ふたりの
anringo
どっちから?
「告白」とは。
自分の気持ちを相手に伝えること、ですよね。
これって、女子からするものなのですよね。今友達から貸してもらっている漫画の主人公は結構自分からぐいぐい…いってるみたいな空気を出している節があると思うのですが、私の分析は間違っていますか?
私の好きな人は、恋愛もたくさんしてきているはずだから、駆け引きとか?しちゃった日には墓穴を掘るに違いない。
ストレートに言うのが一番だと、私は思うのです。何事も隠さず、何事にも動じず、何事にも臨機応変に対応する。それが真面目というものだと、そう思うのです。

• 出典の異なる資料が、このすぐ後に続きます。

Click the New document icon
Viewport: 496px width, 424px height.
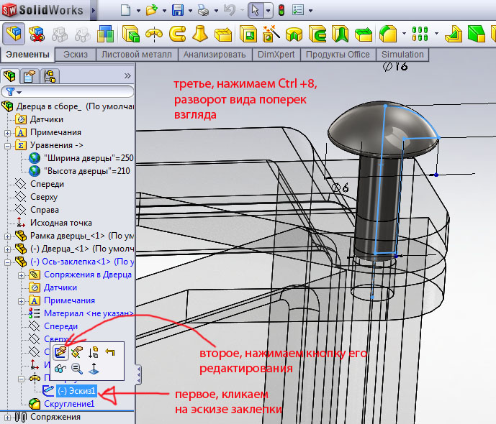125,11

彼の好きなところリストアップして、ちゃんと言えるように練習しないと。初めての告白だし、きっと彼の目の前で彼自身の話とかするのとか、絶対に無理。絶対に噛んでしまう。これは一世一代のチャンスで、逃してはいけないチャンスなんだ。テストの成績も今回は良かったし、きっとうまくいくはず。
お願いします、神様。私にほんの少しだけの勇気とほんの少しの色気をお与えください。どうかどうか。
「告白」だろ。
そんなの男からするもんだろ。まあ、自分からしたことない俺がいっても説得力ないけど。だって、何故か向こうから言ってくるんだし、俺はそれに何とか応えるわけであって。
お願いだから放課後の告白はほんとに勘弁してほしいんだよな。彼女待たせるのほんとに嫌だし。まあ、彼女って言ってるけどまだ付き合ってるわけじゃないんでけど…でも、一緒に帰ってるし、家にも泊ってるし、そろそろいいんじゃないかなと思っている今日この頃なんだけども…もうそろそろいろいろ許してくれてもいいんじゃ…
いやいやこんな話をしたいんじゃない、話戻します。あ、でももしさ、俺が告白で呼び出されてる最中に誰かチャラチャラしたやつに話しかけられたらどうするんだよ。昇降口で待ってる間に不意に話しかけられでもして、何かの拍子で彼女がそいつの事上目遣いとかで見たりとかしたら、どうするんだよ。びびっちゃってあたふたしちゃって目うるうるさせるに決まってるんだし、相手絶対好きになっちゃうじゃん。やばいんだって、免疫全然ない子なんだから、褒められたりしただけでも顔真っ赤にするような可愛い…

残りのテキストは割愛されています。